The myriad emotions expressed by folks following this year's City Council budget deliberations is nothing short of amazing.
Bewilderment, confusion and incredulity seem the most prevalent. My guess is that the community's emotions mirror the torment of city councilors as they very publicly wrestled through the process for weeks.
For councilors, the principal emotion has been frustration. Unfortunately, the frustration boiled over into anger during the council's attempt to finalize the appropriation ordinance for its third reading May 29.
The budget process is governed by the City Charter. The first step requires the administration to deliver a proposed budget to the council and Board of Finance containing an estimate of expenditures and revenues for each city department.
The process was crippled at the outset this year when the administration irresponsibly delivered a proposed budget that supposedly required an unrealistic 20 percent increase in property taxes. I say "supposedly" because so much of the information later turned out to be so inaccurate that the dramatic announcement of a budget requiring a 20 percent tax increase proved to be more theater than reality.

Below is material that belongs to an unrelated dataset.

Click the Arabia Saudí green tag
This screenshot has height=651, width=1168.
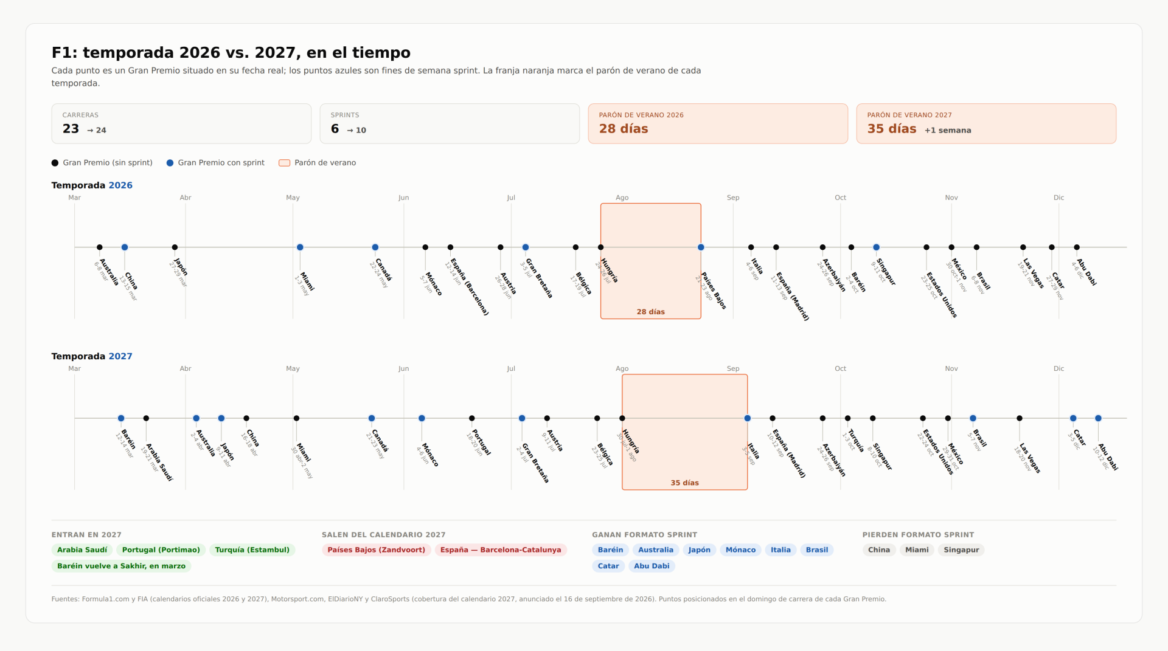pos(82,550)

Nonetheless, the council immediately took on the ambitious goal of whittling the surreal tax increase down to a palatable 2 percent. The biggest challenges during the budget cutting process were the administration's apparent inability or unwillingness to provide accurate estimates of expenses and revenues and its constant manipulation of the numbers given to council throughout the process.

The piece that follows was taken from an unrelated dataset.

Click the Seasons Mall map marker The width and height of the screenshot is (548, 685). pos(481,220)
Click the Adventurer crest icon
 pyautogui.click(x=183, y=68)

It was like playing a game of football when the goal post is moved farther out every time one's team gets within field goal range.

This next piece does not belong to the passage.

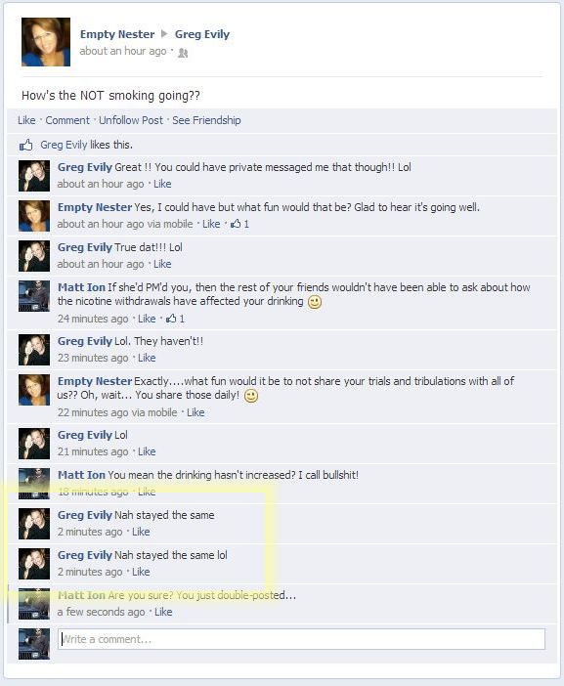This screenshot has height=686, width=564.
Task: Like 'Nah stayed the same lol' comment
Action: (141, 572)
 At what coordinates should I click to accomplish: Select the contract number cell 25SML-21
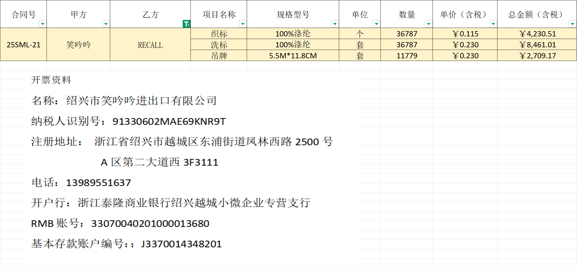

Despite the administration's refusal to recognize the charter's mandates and unrelenting frustration of the council's role, on April 30 the council finalized and passed the first reading of the budget. In the process, the council abandoned the goal of limiting the tax increase to 2 percent, swallowed hard, and passed a budget with an 8 percent tax increase in a compromise intended to save jobs and services.
Unfortunately, the council's apparent success at adopting a budget proved as ephemeral as the administration's numbers.
Three weeks after the first reading of the budget, two weeks after the public hearing on that budget and more than a week after the Finance Board's approval of the budget, the administration made a dramatic announcement that the budget passed by council would require draconian cuts in personnel.
Even worse, the administration decided to decimate the public safety departments with layoffs and spare the multiple administrative positions that had been newly created since the current administration was installed.
The surprise announcement at the 11th hour understandably shook the community's confidence in our government. Mistrust now reigns.
Once again, the council was not consulted before the administration's unilateral action. Once again, the administration's explanation seemed disingenuous. Once again, mistaken information provided by the finance department and built into the first reading of the budget was the root problem.
Characteristically, during a news conference following the third and final reading of the budget, the administration accused the council of overestimating revenues.
The real problem appears to be a mayor who has either no respect for or no understanding of the charter and who refuses to recognize the authority and role of the council.
The council is the check to a mayor with a pattern of impulsiveness and recklessness. His latest threat, to effectively dismantle the emergency response system July 1, is so irresponsible that it would be laughable, except that now people's lives are at risk.
I have a lifelong commitment and love for my city. I have served in many civic roles throughout the years and I have had the honor to serve as a firefighter for 28 years.
As blessed as my life has been in this city, the highest honor of all has been to be entrusted with a seat on the council.
Every action I take on the council is motivated solely by a desire to honor the people's trust, to honor the oath I took, and to do what is right for my city. In this, my only master is my conscience.
There is no challenge that this great city cannot overcome and we will certainly overcome the challenges we face now.
Michael Passero is the president of the New London City Council.